Dairy-futures traders are having a field day.

"We've been hitting records," says a spokesman for the Chicago Mercantile Exchange. Open-interest volume in dairy product futures has already doubled from last month's levels and is up fivefold from the same period last year, according to the CME.

Trading in dairy-product futures is relatively new, beginning in the late 1990s. The most actively traded contracts are Class III milk futures, according to the CME. That's cheese.

The CME trades contracts in four different dairy products: Class III milk (cheese), Class IV milk (skim milk and cream), nonfat dry milk and butter. These contracts provide price indicators for retail products in months to come.
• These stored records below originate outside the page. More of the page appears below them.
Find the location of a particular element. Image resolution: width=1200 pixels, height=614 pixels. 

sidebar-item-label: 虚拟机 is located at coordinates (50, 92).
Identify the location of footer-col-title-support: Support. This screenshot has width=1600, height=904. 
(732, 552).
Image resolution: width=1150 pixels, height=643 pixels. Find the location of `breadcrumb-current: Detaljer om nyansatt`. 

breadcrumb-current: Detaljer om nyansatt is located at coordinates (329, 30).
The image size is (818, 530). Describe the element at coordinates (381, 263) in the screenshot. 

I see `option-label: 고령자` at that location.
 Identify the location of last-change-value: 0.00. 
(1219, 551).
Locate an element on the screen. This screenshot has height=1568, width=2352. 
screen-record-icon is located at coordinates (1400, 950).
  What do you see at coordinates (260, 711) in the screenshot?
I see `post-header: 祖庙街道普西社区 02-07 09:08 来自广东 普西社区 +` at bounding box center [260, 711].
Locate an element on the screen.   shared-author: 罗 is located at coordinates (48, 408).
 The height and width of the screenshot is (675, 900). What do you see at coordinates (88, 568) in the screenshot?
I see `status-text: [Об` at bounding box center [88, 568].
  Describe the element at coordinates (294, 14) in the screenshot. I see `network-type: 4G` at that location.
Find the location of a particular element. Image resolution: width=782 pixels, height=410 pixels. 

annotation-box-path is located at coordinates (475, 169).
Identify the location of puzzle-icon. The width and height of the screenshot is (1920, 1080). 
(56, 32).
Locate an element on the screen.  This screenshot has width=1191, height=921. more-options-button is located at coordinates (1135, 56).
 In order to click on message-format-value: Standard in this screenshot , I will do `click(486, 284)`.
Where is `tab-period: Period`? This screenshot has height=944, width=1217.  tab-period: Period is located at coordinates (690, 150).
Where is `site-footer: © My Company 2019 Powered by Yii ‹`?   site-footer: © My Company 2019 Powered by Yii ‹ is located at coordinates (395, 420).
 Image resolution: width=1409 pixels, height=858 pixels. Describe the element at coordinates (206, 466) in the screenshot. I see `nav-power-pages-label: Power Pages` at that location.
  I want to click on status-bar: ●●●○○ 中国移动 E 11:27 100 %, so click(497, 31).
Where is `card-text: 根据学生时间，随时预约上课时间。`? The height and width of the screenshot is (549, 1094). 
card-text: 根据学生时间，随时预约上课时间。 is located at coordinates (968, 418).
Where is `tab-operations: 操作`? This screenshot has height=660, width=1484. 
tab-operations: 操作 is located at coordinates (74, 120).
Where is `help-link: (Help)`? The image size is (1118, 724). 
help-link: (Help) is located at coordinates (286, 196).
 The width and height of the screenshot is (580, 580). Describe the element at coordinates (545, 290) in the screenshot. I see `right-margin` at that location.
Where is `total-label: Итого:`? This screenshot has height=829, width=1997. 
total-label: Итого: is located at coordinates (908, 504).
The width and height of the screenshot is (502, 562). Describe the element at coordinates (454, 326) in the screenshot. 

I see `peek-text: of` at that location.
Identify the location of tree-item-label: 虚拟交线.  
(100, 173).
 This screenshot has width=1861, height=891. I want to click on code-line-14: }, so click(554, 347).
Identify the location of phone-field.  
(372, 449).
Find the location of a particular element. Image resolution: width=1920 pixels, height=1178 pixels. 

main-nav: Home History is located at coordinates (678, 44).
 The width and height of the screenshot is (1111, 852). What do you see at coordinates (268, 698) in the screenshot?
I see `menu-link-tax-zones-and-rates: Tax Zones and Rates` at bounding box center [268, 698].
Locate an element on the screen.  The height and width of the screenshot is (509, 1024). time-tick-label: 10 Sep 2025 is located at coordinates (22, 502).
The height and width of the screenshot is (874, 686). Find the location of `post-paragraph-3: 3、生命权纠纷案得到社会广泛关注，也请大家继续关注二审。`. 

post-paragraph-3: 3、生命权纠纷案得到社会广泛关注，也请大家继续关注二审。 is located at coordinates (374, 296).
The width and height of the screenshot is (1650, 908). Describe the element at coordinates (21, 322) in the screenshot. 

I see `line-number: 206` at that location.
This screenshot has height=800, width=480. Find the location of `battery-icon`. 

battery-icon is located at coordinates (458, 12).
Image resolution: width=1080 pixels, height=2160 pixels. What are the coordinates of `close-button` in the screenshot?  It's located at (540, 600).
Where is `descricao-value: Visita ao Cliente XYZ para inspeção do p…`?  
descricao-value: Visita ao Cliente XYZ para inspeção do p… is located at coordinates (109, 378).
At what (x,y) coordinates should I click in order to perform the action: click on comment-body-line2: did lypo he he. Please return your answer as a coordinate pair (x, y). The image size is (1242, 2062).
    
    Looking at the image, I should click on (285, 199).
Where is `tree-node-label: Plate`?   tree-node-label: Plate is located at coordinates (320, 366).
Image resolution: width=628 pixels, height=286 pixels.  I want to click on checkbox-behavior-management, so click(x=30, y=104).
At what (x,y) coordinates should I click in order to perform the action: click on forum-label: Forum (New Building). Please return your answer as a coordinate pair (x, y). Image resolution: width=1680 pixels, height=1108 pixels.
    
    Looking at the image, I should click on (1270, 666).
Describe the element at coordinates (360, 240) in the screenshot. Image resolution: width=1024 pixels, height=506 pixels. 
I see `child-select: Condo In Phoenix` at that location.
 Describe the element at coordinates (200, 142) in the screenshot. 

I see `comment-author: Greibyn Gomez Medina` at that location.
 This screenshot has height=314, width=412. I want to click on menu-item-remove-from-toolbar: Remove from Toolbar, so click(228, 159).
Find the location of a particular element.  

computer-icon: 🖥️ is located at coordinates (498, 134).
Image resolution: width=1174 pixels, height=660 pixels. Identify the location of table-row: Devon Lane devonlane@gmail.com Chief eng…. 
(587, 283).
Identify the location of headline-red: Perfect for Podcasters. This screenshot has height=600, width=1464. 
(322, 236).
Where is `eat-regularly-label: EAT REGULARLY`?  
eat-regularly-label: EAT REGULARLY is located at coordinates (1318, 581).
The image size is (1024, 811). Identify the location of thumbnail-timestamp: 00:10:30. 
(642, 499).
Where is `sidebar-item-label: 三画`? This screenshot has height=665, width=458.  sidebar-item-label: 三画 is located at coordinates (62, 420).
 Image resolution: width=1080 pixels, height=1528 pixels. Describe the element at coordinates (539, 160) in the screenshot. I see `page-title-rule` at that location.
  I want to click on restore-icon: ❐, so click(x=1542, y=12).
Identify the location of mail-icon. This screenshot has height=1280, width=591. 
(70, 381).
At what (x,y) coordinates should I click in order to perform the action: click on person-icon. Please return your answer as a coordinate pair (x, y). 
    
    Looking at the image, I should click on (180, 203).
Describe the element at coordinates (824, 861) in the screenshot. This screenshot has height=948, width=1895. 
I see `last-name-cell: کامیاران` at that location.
However, because volume and trading has been inconsistent in the fresh market, price indicators aren't as reliable as other commodity futures (i.e. crude oil), analysts note.

The translation into retail product prices includes a great range of factors, of which commodity futures pricing is just one. For example, one analyst says the reason milk prices have held steady until now (even though raw milk prices dipped last year) is that milk wholesalers "kept their prices the same, so they had some cushion."

Dairy-product prices beef up

Still, prices on all dairy products are expected to rise, along with other commodities for the rest of this year, analysts predict.

"It's really economics 101," says Peter Vitaliano, vice president of economic policy and market research for the National Milk Producers Federation. "There was an excess supply and softening demand situation following 9/11.That resulted in... 25-year low levels."

Farmers then cut back on production, he says. When demand picked up again last year, farmers were behind on production, but fell further behind when access to dairy cows from Canada was shut off due to mad cow findings in that country. Additionally, Monsanto (MON), which supplies a key growth hormone to dairy farmers to increase per-cow production, this year announced a 50 percent rationing of the product due production problems at one its plants.

The confluence of events will put dairy prices at new highs, with peak months being May and June, according to Vitaliano, before prices moderate as production capacity increases.

While, "you can't turn cows on and off like water," as Vitaliano notes, farmers can milk them more and import dairy cows from other countries besides Canada. "It will all work out when new cows are added," he says.

Not for everybody

Direct trading of commodities futures contracts may be outside the realm of most investors. (Commodities contracts are complex and extremely volatile.) But hedge funds and managed futures accounts are more retail-oriented products that allow investors to access the commodities markets with professional oversight.

Still, the perceived risk and volatility of the commodities markets is often too much for the average investor to bear.

"We invested our clients in a pooled commodity account four years ago," says veteran financial planner Jack Blankinship at Blankinship & Foster in Del Mar, CA. "Most of them would just as soon not have it as part of their portfolio."

He says, "we thought at the beginning of an economic recovery that commodities would be better performing. Turns out we were right, but our clients still aren't comfortable with them." He says they don't understand futures contracts, and are uneasy with the associated risk.

In any case, commodities should comprise at most between five and 10 percent of a portfolio, according to financial planning models.

For those wagering investments in the asset class, there are a plethora of choices. The USDA keeps tally on these products and sets a calendar of reports on its Web site.

With the basics like milk and gas prices pushing through new price levels, it begs the question of what will be next. Bread and water?